• **DOCUMENT SECTION**
########

In the case of OA, when OA cartilage tissues were compared to healthy tissues, 18,413 DMGs emerged, the majority of them being hypomethylated in OA. Functional analysis showed that DMGs were enriched in insulin-like growth factor binding, integrin binding and collagen binding functions. In accordance to our findings, it is known that insulin-like growth factors are implicated in OA and have a prognostic value [72] . Additionally, integrin dysfunction [73] and collagen degradation [74] are well-known pathways involved in OA pathogenesis. In the biological process analysis, the identified DMGs were found to participate mainly in anterior/posterior pattern specification and in extracellular matrix (ECM) organization. Indeed, increased catabolism in the extracellular matrix of the articular cartilage is a key factor in the pathogenesis of OA [75] .

Most importantly, AutoML analysis delivered three equivalent OA cartilage-specific biosignatures with high performance (AUC of 0.978 and precision of 0.986) containing four features each. Two of them were protein-coding genes, namely, CASD1 and STOML1, two were lncRNA genes, namely, LINC01350 and RP11-272L13.3, one was an RNA gene, namely, CARMAL. Between them, only STOML1 was found to be associated with known OA pathways, reaching a score of 2.5 through text mining. In fact, stomatin-like (STOML) protein family members are found to be overexpressed in OA [76] . No associations were found between OA and the other signature's genes, CASD1, the two lncRNA genes and the CARMAL RNA gene, either using a machine learning-aided or manual search of the literature. Thus, the expression and biological relevance of these genes in OA pathophysiology, as well as their potential as novel biomarkers, should be investigated, as their methylation was highlighted to hold great classifying capacity in the OA biosignatures.

########

• **RECORDS PROVIDED**
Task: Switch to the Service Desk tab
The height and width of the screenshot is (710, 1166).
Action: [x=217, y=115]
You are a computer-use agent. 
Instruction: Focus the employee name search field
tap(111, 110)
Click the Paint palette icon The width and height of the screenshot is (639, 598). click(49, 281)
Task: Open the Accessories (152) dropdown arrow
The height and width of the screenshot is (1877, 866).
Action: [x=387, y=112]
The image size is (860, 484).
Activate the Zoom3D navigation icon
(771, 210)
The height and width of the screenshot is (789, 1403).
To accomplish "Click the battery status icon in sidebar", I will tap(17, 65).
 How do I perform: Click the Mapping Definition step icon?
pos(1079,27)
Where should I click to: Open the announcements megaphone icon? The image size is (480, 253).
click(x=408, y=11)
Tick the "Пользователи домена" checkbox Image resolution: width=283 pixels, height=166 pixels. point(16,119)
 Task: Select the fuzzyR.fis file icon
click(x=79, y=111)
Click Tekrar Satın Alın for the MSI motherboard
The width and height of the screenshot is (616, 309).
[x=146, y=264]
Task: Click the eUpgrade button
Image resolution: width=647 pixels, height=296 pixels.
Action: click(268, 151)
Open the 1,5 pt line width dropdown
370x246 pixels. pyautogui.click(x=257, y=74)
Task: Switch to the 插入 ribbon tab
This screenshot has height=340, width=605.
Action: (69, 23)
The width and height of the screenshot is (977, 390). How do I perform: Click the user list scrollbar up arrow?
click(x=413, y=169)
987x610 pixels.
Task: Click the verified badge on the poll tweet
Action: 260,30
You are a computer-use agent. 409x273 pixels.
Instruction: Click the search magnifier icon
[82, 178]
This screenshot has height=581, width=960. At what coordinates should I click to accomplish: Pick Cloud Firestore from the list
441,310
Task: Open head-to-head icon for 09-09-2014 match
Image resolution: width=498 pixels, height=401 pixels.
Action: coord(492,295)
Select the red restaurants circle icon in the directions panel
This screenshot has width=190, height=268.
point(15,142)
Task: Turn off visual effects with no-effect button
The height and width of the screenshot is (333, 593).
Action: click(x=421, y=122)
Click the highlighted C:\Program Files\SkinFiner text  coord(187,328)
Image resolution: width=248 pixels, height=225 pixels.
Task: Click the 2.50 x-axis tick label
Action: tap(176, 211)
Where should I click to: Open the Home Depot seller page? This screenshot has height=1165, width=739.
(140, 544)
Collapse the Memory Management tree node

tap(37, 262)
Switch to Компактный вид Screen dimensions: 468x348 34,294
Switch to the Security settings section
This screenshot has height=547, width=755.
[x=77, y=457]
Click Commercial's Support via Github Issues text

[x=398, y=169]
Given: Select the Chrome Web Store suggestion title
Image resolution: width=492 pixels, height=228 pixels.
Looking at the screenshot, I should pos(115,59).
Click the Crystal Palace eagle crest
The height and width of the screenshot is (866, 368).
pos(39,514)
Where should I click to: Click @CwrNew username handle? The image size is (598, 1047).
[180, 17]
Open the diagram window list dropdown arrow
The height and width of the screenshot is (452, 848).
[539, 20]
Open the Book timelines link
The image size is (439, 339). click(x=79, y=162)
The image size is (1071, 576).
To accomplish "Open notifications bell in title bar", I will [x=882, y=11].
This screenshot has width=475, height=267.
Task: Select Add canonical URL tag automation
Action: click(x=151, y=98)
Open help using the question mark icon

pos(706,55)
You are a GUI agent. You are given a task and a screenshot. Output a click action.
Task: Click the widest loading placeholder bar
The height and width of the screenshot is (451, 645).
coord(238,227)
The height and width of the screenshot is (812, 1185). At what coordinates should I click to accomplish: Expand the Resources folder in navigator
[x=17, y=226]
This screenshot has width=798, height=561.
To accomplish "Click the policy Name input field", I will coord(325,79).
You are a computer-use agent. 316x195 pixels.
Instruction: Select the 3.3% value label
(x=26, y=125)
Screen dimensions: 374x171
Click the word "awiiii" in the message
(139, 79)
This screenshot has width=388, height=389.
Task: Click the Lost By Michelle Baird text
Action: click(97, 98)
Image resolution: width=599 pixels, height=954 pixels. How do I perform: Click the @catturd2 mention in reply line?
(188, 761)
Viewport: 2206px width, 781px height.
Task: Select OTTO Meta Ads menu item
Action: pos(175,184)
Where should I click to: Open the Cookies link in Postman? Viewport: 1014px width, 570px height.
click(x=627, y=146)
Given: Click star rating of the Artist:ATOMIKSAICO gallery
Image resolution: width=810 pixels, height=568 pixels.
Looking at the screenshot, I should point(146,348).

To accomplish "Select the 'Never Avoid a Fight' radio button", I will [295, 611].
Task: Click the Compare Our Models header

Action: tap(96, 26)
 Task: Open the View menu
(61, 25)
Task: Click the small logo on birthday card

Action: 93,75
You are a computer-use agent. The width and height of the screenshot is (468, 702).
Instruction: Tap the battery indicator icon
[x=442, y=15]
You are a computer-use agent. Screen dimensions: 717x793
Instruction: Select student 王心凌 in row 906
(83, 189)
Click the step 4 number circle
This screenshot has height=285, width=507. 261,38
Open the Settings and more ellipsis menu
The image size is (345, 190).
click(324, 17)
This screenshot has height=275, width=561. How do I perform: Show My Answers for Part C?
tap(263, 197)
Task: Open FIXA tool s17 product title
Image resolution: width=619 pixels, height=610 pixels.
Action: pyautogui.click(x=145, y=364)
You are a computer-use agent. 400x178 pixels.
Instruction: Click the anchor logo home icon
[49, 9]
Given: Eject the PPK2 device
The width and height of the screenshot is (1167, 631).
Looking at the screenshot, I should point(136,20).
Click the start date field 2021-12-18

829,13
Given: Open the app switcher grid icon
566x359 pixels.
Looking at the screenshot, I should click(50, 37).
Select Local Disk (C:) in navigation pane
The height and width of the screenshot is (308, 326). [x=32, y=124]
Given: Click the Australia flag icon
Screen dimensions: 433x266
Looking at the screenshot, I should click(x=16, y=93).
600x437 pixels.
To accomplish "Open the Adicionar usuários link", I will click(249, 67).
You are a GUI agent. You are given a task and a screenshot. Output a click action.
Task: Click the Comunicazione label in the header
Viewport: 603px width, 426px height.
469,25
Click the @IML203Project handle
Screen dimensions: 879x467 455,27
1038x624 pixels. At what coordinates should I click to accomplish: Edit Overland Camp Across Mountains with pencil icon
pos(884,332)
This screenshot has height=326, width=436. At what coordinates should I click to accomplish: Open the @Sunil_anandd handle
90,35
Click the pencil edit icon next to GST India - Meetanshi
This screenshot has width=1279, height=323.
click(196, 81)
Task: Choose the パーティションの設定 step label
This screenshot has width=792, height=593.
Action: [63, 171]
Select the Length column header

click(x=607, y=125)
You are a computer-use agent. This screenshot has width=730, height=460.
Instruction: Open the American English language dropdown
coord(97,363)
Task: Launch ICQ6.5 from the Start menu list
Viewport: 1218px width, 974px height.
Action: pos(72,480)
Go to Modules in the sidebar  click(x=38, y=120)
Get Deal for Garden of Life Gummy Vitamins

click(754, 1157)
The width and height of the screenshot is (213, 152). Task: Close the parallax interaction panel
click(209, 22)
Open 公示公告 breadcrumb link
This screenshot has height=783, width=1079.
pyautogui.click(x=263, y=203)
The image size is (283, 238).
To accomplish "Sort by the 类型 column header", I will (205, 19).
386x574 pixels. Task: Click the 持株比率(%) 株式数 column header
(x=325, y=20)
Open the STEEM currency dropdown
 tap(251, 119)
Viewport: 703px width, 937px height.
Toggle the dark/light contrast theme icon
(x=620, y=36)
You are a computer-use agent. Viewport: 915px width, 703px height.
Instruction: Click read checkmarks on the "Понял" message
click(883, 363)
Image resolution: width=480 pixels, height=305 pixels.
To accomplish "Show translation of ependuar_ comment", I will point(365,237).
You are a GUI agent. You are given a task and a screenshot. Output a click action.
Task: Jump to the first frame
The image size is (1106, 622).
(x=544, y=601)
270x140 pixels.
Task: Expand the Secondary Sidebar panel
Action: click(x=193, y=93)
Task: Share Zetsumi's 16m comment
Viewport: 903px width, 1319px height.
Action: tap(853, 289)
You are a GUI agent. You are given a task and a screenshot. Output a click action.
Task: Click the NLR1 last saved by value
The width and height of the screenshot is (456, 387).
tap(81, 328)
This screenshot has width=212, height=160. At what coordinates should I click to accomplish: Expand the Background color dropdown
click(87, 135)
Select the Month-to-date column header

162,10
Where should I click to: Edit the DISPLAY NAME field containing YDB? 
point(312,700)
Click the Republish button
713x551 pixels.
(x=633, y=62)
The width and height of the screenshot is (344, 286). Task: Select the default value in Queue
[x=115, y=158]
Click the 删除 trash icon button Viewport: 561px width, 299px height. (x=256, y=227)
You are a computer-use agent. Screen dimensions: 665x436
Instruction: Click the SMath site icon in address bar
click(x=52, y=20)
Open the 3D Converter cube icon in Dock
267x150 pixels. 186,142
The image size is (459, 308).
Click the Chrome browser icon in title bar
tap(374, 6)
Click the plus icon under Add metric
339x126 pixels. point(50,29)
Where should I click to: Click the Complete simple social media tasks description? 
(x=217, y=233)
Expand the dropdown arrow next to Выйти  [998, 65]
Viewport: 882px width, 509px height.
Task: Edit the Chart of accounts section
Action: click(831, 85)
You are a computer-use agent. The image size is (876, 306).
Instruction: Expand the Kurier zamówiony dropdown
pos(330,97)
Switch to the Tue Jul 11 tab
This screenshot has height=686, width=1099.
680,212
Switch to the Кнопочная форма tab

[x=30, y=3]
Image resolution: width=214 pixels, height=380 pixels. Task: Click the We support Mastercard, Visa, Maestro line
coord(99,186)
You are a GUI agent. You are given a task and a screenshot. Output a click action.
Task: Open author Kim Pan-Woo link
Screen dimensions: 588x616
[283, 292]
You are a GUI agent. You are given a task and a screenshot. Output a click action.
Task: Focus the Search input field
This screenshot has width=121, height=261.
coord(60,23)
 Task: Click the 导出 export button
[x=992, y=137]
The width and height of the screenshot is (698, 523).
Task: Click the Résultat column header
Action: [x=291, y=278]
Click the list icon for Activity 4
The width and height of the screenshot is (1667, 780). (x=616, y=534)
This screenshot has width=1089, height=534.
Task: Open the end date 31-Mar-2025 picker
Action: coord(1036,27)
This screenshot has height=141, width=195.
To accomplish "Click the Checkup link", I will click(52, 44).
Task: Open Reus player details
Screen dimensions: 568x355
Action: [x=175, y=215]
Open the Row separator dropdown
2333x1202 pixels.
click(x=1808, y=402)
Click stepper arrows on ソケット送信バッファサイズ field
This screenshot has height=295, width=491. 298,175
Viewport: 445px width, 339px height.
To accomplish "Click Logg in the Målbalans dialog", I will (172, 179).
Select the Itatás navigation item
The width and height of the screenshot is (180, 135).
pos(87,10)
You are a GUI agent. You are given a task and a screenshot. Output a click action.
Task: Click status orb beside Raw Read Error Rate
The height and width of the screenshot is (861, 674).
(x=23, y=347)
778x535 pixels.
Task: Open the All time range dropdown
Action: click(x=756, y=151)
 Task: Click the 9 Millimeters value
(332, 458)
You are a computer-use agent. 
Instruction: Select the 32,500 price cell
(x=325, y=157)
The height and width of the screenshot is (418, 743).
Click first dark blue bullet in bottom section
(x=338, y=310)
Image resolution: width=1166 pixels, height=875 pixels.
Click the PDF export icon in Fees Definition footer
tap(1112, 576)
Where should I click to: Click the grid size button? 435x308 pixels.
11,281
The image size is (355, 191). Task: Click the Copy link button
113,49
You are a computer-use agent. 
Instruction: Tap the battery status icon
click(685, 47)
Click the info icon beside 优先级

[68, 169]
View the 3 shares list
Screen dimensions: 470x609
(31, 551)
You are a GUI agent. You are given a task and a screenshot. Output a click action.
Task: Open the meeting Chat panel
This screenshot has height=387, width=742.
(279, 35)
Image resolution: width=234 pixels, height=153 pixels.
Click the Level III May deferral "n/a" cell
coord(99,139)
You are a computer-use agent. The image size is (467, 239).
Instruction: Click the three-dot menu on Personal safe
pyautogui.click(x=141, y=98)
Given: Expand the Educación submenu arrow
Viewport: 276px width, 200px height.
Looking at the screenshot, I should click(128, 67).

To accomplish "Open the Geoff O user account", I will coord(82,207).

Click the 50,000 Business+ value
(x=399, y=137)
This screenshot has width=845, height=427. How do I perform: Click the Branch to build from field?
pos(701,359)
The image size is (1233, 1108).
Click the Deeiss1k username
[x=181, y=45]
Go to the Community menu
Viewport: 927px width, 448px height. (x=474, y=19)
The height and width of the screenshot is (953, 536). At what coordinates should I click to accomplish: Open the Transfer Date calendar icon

########

• **EXERCISE SET**
A – In the passage on DNA methylation in osteoarthritis cartilage, what score did STOML1 reach through text mining?
B – Translate this sentence from the passage on DNA methylation in osteoarthritis cartilage into Spanish: "Functional analysis showed that DMGs were enriched in insulin-like growth factor binding, integrin binding and collagen binding functions."
C – Quote everything in the passage on DNA methylation in osteoarthritis cartilage from "In the case" down to "of OA [75] .".

• **ANSWERS**
A – 2.5

B – El análisis funcional mostró que los DMG estaban enriquecidos en funciones de unión a factores de crecimiento similares a la insulina, de unión a integrinas y de unión a colágeno.

C –
In the case of OA, when OA cartilage tissues were compared to healthy tissues, 18,413 DMGs emerged, the majority of them being hypomethylated in OA. Functional analysis showed that DMGs were enriched in insulin-like growth factor binding, integrin binding and collagen binding functions. In accordance to our findings, it is known that insulin-like growth factors are implicated in OA and have a prognostic value [72] . Additionally, integrin dysfunction [73] and collagen degradation [74] are well-known pathways involved in OA pathogenesis. In the biological process analysis, the identified DMGs were found to participate mainly in anterior/posterior pattern specification and in extracellular matrix (ECM) organization. Indeed, increased catabolism in the extracellular matrix of the articular cartilage is a key factor in the pathogenesis of OA [75] .